Twenty years after a politically charged Olympic showdown, Lithuania and Russia meet with the subplot that dominated that matchup largely a historic footnote.
Wednesday's contest that evokes memories of the 1992 game between Lithuania and the Unified Team has the Lithuanians focused on reaching a sixth consecutive Olympic semifinal, and Group B Russia winner trying to make some history of its own.
With a 76-63 victory over winless Tunisia on Monday, Lithuania punched its ticket to the quarterfinal by finishing fourth in Group A at 2-3. Reaching the knockout round was a good first step, but Lithuania has a bigger goal in mind as it tries to maintain its streak of reaching every Olympic semifinal round since its team reformed in 1992.
Led by Arvydas Sabonis and Sarunas Marciulionis, the Lithuanian team defeated the Unified Team 82-78 on Aug. 8, 1992, for the bronze medal in Barcelona. The victory came just two years after Lithuania declared its independence from the Soviet Union.
"I think more politics were involved in the past," Lithuania coach Kestutis Kemzura told FIBA's official website. "Actually we are on good terms with the players and the coaching staff. We are not feeling like it's direct and personal."

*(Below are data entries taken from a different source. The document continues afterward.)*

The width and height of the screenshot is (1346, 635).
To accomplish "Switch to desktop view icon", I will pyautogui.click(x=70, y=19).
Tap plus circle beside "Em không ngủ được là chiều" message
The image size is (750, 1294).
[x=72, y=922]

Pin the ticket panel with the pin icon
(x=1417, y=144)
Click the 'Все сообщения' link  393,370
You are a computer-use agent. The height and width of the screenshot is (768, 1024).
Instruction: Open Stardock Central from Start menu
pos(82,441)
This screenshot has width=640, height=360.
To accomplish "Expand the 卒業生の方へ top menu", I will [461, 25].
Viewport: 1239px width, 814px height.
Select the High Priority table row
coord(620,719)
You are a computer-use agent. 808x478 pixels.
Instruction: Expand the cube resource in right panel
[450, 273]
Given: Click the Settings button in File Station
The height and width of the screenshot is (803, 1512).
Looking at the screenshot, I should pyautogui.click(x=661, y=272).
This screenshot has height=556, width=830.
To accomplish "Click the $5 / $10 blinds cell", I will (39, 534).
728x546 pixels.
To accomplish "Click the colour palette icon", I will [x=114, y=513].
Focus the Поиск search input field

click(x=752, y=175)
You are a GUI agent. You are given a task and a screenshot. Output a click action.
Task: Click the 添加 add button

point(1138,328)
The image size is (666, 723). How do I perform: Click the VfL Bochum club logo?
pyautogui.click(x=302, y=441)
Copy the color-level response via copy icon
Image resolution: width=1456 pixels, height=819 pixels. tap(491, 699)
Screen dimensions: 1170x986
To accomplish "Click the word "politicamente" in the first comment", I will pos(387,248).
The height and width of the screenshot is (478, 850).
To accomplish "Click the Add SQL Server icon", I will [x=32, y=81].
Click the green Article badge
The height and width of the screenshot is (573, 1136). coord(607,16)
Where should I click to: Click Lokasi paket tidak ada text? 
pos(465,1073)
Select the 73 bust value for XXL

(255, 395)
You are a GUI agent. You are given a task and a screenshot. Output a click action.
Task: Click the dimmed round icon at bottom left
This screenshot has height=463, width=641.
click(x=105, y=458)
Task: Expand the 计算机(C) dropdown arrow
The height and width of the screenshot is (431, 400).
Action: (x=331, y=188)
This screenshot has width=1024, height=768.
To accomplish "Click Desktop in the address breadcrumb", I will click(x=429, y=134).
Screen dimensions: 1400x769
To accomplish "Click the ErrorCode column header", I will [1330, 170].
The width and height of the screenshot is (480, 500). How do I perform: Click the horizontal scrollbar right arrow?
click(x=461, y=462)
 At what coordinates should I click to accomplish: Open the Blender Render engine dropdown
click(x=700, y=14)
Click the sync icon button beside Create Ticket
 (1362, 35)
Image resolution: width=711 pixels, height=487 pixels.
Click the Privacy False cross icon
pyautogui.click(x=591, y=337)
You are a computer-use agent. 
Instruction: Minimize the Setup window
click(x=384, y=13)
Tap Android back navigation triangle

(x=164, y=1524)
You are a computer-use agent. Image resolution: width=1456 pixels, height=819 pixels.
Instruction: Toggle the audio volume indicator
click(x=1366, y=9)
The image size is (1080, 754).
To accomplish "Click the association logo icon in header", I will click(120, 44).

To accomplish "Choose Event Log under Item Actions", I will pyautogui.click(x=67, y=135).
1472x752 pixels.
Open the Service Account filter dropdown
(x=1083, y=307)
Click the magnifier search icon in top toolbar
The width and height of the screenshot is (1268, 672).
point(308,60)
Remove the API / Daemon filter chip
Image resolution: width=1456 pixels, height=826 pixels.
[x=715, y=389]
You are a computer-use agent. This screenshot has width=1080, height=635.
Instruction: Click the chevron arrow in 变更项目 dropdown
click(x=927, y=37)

Russia coach David Blatt also wants to keep the personal feelings aside as he faces his former assistant with Dynamo Saint Petersburg and Benetton Treviso.
"I'm not even going to look at Kemzura until after the game," Blatt said.
While Lithuania tries to recapture the effort from a 99-94 loss to the gold-medal favorite United States on Saturday, Russia enters the quarterfinal after posting a 4-1 record in group play. Blatt's team, though, is coming off an 82-80 loss to Australia on Monday, falling when Patty Mills hit a 3-pointer as time ran out.
"I didn't think we played particularly well," Blatt said. "I think we suffered a bit from the fact that the game was without significance (due to clinching the top spot with a 77-74 victory over Spain on Saturday). We tried, we wanted to play hard and I think we did that. We weren't really, really sharp but I think it's natural."
Russia will likely come out with a bit more urgency as it hasn't finished better than eighth in Olympic play since the breakup of the Soviet Union in 1991.
Lithuania won bronze in 1996 and 2000 before taking fourth in Athens and Beijing.
The Russians' hopes of reaching the medal stand likely depend on the play of Andrei Kirilenko and the backcourt duo of Aleksey Shved and Vitaliy Fridzon.
Kirilenko is scoring a team-best 18.2 points with 6.2 rebounds, Shved has averaged 5.4 assists and Fridzon has been a fourth-quarter standout, hitting the winning 3-pointer in a 75-74 victory over Brazil on Thursday and the clinching free throws versus Spain.
"We need to come up with a good game plan because we know they have a very balanced team," said Lithuania forward Linas Kleiza, the team leader with 15.8 points and 6.2 boards per game.
These teams met in Beijing, with Lithuania winning 86-79 on Aug. 14, 2008, in group play.